= Peter A. Loeb =

American mathematician (1937–2024)

Peter Albert Loeb (July 3, 1937 - November 20, 2024) was a mathematician at the University of Illinois at Urbana–Champaign.

Loeb was born in Berkeley, California and studied at Reed College (1955–1958) and Harvey Mudd College, where he obtained a B.S. in mathematics in 1959. He received his MS at Princeton University in 1961, and his PhD in mathematics from Stanford University in 1964 with a thesis supervised by Halsey Royden with a thesis titled An Axiomatic Treatment of Pairs of Elliptic Differential Equations.

He first became professor at the University of California, Los Angeles and in 1968 he took the position of assistant professor at the Mathematics Department of the University of Illinois where he remained for the rest of his career, from 1975 to 2008 as full professor and since then as professor emeritus.

Loeb's research covered a wide range of topics, mainly in potential theory, measure theory, functional analysis, and topology.

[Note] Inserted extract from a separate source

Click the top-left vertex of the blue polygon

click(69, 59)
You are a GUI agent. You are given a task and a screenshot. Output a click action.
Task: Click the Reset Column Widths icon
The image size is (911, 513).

He co-authored a basic reference text on nonstandard analysis (Hurd–Loeb 1985). Reviewer Perry Smith for MathSciNet wrote:
This book is a welcome addition to the literature on nonstandard analysis.
The notion of Loeb measure named after him has become a standard tool in the field and is considered "likely to be his most enduring legacy".

Loeb supervised six PhD theses, among that of Sun Yeneng.

In 2012 Loeb became a fellow of the American Mathematical Society.

Loeb died of a brain tumor at home in Urbana on November 20, 2024. He was survived by his wife of 66 years and their three children.

==See also==
- Influence of nonstandard analysis

==Publications==
- Hurd, Albert E.; Loeb, Peter A. An introduction to nonstandard real analysis. Pure and Applied Mathematics, 118. Academic Press, Inc., Orlando, FL, 1985.
- Loeb, Peter A. "Conversion from nonstandard to standard measure spaces and applications in probability theory". Trans. Amer. Math. Soc. 211 (1975), 113–122.
- Loeb, Peter A. "A new proof of the Tychonoff theorem". American Mathematical Monthly 72 1965 711–717.
- Bliedtner, J.; Loeb, P. "A reduction technique for limit theorems in analysis and probability theory". Ark. Mat. 30 (1992), no. 1, 25–43.
- Loeb, Peter A. "Weak limits of measures and the standard part map". Proceedings of the American Mathematical Society 77 (1979), no. 1, 128–135.
- Füredi, Zoltán; Loeb, Peter A. "On the best constant for the Besicovitch covering theorem". Proc. Amer. Math. Soc. 121 (1994), no. 4, 1063–1073.
- Loeb, Peter A. "A nonstandard functional approach to Fubini's theorem". Proc. Amer. Math. Soc. 93 (1985), no. 2, 343–346.
- Loeb, Peter; Sun, Yeneng: "Purification of measure-valued maps". Illinois Journal of Mathematics 50 (2006), no. 1-4, 747–762.
- Loeb, Peter A.; Osswald, Horst "Nonstandard integration theory in topological vector lattices". Monatsch. Math. 124 (1997), no. 1, 53–82.
- Loeb, Peter A. "An axiomatic treatment of pairs of elliptic differential equations". Annales de l'Institut Fourier (Grenoble) 16 1966 fasc. 2, 167–208.